Selling cookies out of an SUV isn’t typical, Swanburg acknowledged. Usually Girls Scouts have an official stand on a grocery store sidewalk, near the entrance, which brings more foot traffic. Troops make agreements ahead of time with store managers. Swanburg said that a few days before this ad hoc sale, her daughter’s troop was notified that it could not set up an official stand.

The store manager refused to comment.

“This was our last booth in front of Stop & Shop for the year, and we were told we couldn’t have it,” Swanburg said. “But we’re still here, selling out of the trunk.”

The “trunk” sale wasn’t just the last at Stop & Shop; it was the last sale of the year, period. Usually, the sale period for Troop 3431 runs from the beginning of February to at least the end of March. Sales were cut short due to fear of exposure to coronavirus. But, as Swanburg said, her girls had cookies to sell, and they were intent on showing up on Sunday, with or without an official booth.

“If you do the math, we have 250 boxes at five dollars a box,” Swanburg said. “That’s almost $1,300 worth of cookies we have to sell.”

Her daughter, Cassie, 11, and her friend Adrianna LoBasso, 12, gleefully drew the attention of parking lot passersby on a warm afternoon. “We’re best friends, actually,” Adrianna said cheerfully as she gave Cassie a hug.

Both girls are sixth-graders at Seaford Middle School. As a precaution, the Seaford School District sent students home last Friday afternoon with most of their belongings from their lockers. Swanburg anticipated that that could mean a longer school closure, and she was right: Later that day, Nassau County Executive Laura Curran announced that all schools in the county would be closed through March 27.

“I think we’ll get plenty of rest,” Cassie Swanburg joked. “The quicker we get our online work done, the more time we’ll have to do other things.”

The Seaford district planned to assign work through teachers’ pages on the school website, which will provide links to assignments. “They also have mostly everything they need accessible on the Chromebooks they get to take home,” explained Adrianna’s mother, Melissa LoBasso, 42, of Pine Street.

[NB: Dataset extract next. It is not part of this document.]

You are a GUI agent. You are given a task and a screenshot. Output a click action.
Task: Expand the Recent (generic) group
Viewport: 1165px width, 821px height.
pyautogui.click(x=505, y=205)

Although some Seaford parents are working from home, Lori Swanburg doesn’t have that option. She owns an independent bookkeeping business, and visits clients frequently. Her husband, Michael, works for the Metropolitan Transportation Authority.

“It really is an inconvenience,” she said of the mandatory school closings, adding that she had already done plenty of food shopping to prepare for her daughter’s extended home stay.

After a few minutes without customer, a woman shopper walked over to the opened hatch and peered down. “Do you have the S’mores cookies?” she asked.

“We sure do,” Adrianna answered with a smile. She fetched a box for the woman, who handed over the money and wished the quartet a nice day.

And then it was back to their vocal advertising, because there were still boxes left to sell. Despite the unusual circumstances — selling S’mores, do-si-dos and Thin Mints out of a vehicle, and an impending school hiatus due to a global pandemic — the two girls and their mothers laughed and joked, keeping their spirits high and the cookies moving.